Untuk Pasal 27 ayat 3, dengan merujuk ketentuan Pasal 49 UU PTUN, maka sesungguhnya dalam keadaan pandemik COVID-19 seperti saat ini merupakan bagian dari keadaan yang dikecualikan untuk tidak dapat dijadikan sebagai objek gugatan terhadap keputusan Badan Tata Usaha Negara kepada PTUN.

MK menilai UU 2/2020 tidak hanya berkaitan dengan pandemik COVID-19, tetapi juga berkaitan dengan berbagai macam ancaman yang membahayakan perekonomian nasional dan/atau stabilitas sistem keuangan. Oleh karena itu, MK menilai harus ada fungsi kontrol.
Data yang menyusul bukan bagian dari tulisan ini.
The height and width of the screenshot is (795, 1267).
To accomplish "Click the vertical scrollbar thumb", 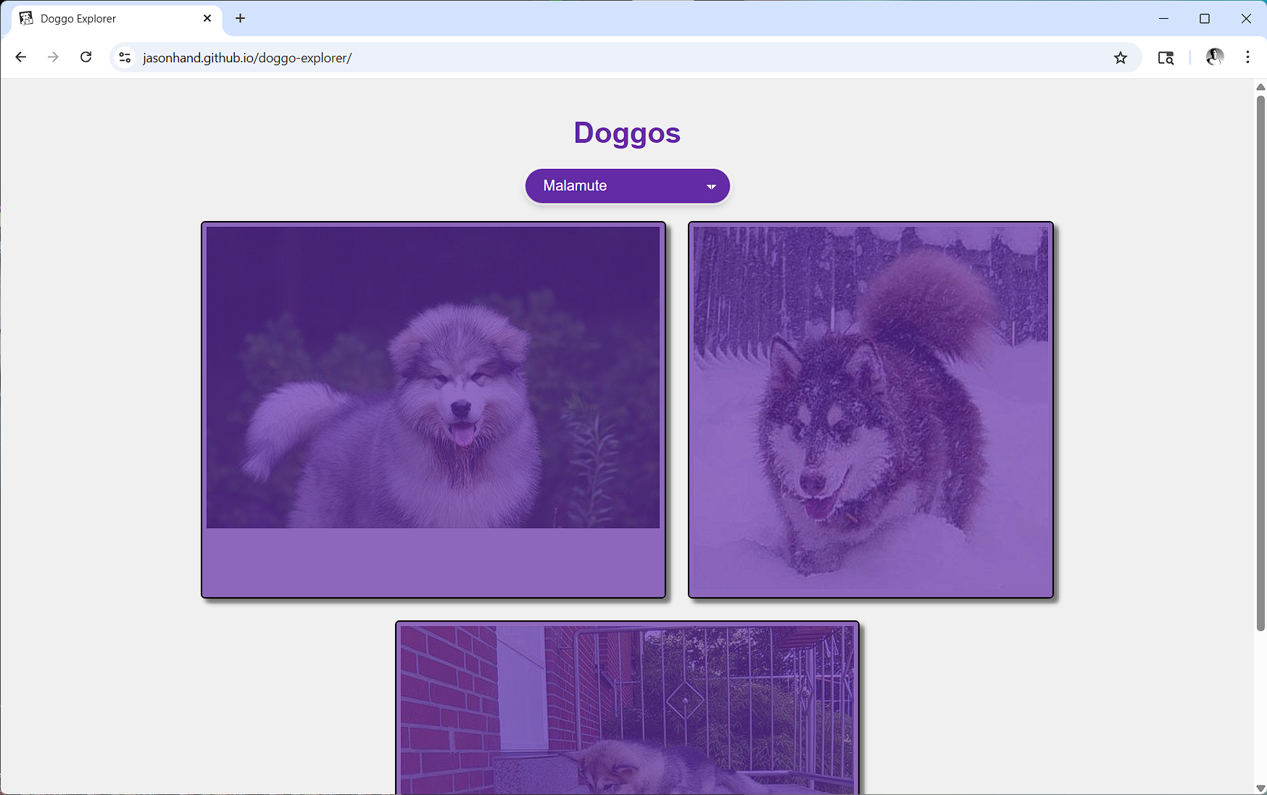I will pyautogui.click(x=1260, y=362).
"Dengan demikian, apabila fungsi kontrol tersebut tidak diberikan maka hal demikian berpotensi menimbulkan kesewenang-wenangan (abuse of power) dan ketidakpastian hukum. Sebab, sesungguhnya yang mempunyai kewenangan untuk menilai keputusan dan/atau tindakan bertentangan atau tidak bertentangan dengan hukum adalah Hakim Pengadilan," tulis MK.

Pasal 27 ayat 3 direvisi MK menjadi:

Segala tindakan termasuk keputusan yang diambil berdasarkan Peraturan Pemerintah Pengganti Undang-Undang ini bukan merupakan objek gugatan yang dapat diajukan kepada peradilan tata usaha negara sepanjang dilakukan terkait dengan penanganan pandemi Covid-19 serta dilakukan dengan iktikad baik dan sesuai dengan peraturan perundang-undangan.

2. Fraksi Golkar apresiasi keputusan MK

MK Batalkan Pasal Kekebalan Hukum Pejabat di Perppu COVID-19Instagram/@dulurcakbakhun

Anggota Komisi XI DPR Fraksi Golkar Mukhamad Misbakhun angkat bicara mengenai keputusan MK yang membatalkan ketentuan soal kekebalan hukum pejabat dalam Perpu Nomor 1 Tahun 2020 tentang Stabilitas Sistem Keuangan untuk Penanganan Pandemi COVID-19.

"Saya memberikan apresiasi kepada Mahkamah Konstitusi yang selalu mengawal konsistensi kita dalam menjalankan amanat konstitusi UUD 1945. Putusan MK tersebut ada beberapa perubahan yang sangat subtansial mengenai perlindungan hukum," ujar Misbakhun, dalam keterangannya, Jumat (29/10/2021).

Baca Juga: Soal Jabatan 3 Periode, Fadjroel: Jokowi Tak Akan Khianati Konstitusi

3. Misbakhun ingatkan pejabat berwenang tidak takut bekerja usai keputusan MK itu

MK Batalkan Pasal Kekebalan Hukum Pejabat di Perppu COVID-19Instagram/dulurcakbakhun

Misbakhun menilai, putusan MK itu akan berdampak signifikan. Legislator Golkar ini menambahkan, APBN dan Program Pemulihan Ekonomi Nasional (PEN) merupakan instrumen penting untuk menggerakkan dan mendorong perekonomian yang mengalami tekanan sangat berat akibat pandemi COVID-19.

Sebagai anggota Komisi IX DPR yang bermitra dengan Kemenkeu, BI, OJK, dan LPS, Misbakhun menegaskan, akan terus berupaya mengawasi realisasi APBN dan PEN agar tidak menyimpang. Dia pun secara khusus mengingatkan Menteri Keuangan Sri Mulyani agar benar-benar memegang kaidah iktikad baik dalam menjalankan kebijakan.

"Jangan sampai ada satu pasal pun yang tidak diikuti sehingga berpotensi terjadi pelanggaran," katanya.

Mantan pegawai Direktorat Jenderal Pajak ini berharap, para pengambil keputusan soal APBN tidak menjadi takut dan ragu melaksanakan kebijakan pasca-putusan MK tersebut.

"Kalau sampai ketakutan ini menjadi paranoid atau trauma tersendiri bagi para pengambil kebijakan, akibatnya bisa banyak program pro rakyat dalam bentuk bantuan sosial, progam penanganan dan penanggulangan COVID-19, vaksinasi, dan PEN bakal akan terganggu atau tidak berjalan," tuturnya.